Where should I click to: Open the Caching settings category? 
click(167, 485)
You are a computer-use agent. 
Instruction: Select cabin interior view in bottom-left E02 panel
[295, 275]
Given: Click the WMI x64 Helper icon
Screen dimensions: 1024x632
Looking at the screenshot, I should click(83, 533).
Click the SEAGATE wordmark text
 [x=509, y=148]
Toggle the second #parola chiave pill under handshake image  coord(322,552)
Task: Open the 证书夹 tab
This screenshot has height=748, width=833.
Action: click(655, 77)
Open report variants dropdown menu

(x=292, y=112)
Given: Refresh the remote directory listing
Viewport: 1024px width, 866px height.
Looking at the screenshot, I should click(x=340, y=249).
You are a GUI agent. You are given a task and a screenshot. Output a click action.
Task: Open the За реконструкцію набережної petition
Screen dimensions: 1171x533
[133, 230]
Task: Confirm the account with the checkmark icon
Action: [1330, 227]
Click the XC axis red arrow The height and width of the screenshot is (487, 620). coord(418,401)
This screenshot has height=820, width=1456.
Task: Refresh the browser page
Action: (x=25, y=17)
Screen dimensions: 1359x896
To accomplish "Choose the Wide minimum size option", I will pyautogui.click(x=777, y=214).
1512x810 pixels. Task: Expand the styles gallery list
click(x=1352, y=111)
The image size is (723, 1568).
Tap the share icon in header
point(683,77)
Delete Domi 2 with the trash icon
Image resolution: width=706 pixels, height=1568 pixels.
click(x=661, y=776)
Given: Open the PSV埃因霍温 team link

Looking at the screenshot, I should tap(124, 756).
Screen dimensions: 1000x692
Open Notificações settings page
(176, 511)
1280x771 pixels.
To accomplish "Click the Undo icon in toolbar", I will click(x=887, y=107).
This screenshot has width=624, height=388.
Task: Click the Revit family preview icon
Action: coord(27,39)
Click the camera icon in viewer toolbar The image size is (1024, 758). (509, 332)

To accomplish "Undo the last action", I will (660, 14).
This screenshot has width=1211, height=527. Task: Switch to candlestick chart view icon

================================

Take the entries above and write them out again unchanged.

Where should I click to: Open the Caching settings category? 
click(167, 485)
You are a computer-use agent. 
Instruction: Select cabin interior view in bottom-left E02 panel
[295, 275]
Given: Click the WMI x64 Helper icon
Screen dimensions: 1024x632
Looking at the screenshot, I should click(83, 533).
Click the SEAGATE wordmark text
 [x=509, y=148]
Toggle the second #parola chiave pill under handshake image  coord(322,552)
Task: Open the 证书夹 tab
This screenshot has height=748, width=833.
Action: click(655, 77)
Open report variants dropdown menu

(x=292, y=112)
Given: Refresh the remote directory listing
Viewport: 1024px width, 866px height.
Looking at the screenshot, I should click(x=340, y=249).
You are a GUI agent. You are given a task and a screenshot. Output a click action.
Task: Open the За реконструкцію набережної petition
Screen dimensions: 1171x533
[133, 230]
Task: Confirm the account with the checkmark icon
Action: [1330, 227]
Click the XC axis red arrow The height and width of the screenshot is (487, 620). coord(418,401)
This screenshot has height=820, width=1456.
Task: Refresh the browser page
Action: (x=25, y=17)
Screen dimensions: 1359x896
To accomplish "Choose the Wide minimum size option", I will pyautogui.click(x=777, y=214).
1512x810 pixels. Task: Expand the styles gallery list
click(x=1352, y=111)
The image size is (723, 1568).
Tap the share icon in header
point(683,77)
Delete Domi 2 with the trash icon
Image resolution: width=706 pixels, height=1568 pixels.
click(x=661, y=776)
Given: Open the PSV埃因霍温 team link

Looking at the screenshot, I should tap(124, 756).
Screen dimensions: 1000x692
Open Notificações settings page
(176, 511)
1280x771 pixels.
To accomplish "Click the Undo icon in toolbar", I will click(x=887, y=107).
This screenshot has width=624, height=388.
Task: Click the Revit family preview icon
Action: coord(27,39)
Click the camera icon in viewer toolbar The image size is (1024, 758). (509, 332)

To accomplish "Undo the last action", I will (660, 14).
This screenshot has width=1211, height=527. Task: Switch to candlestick chart view icon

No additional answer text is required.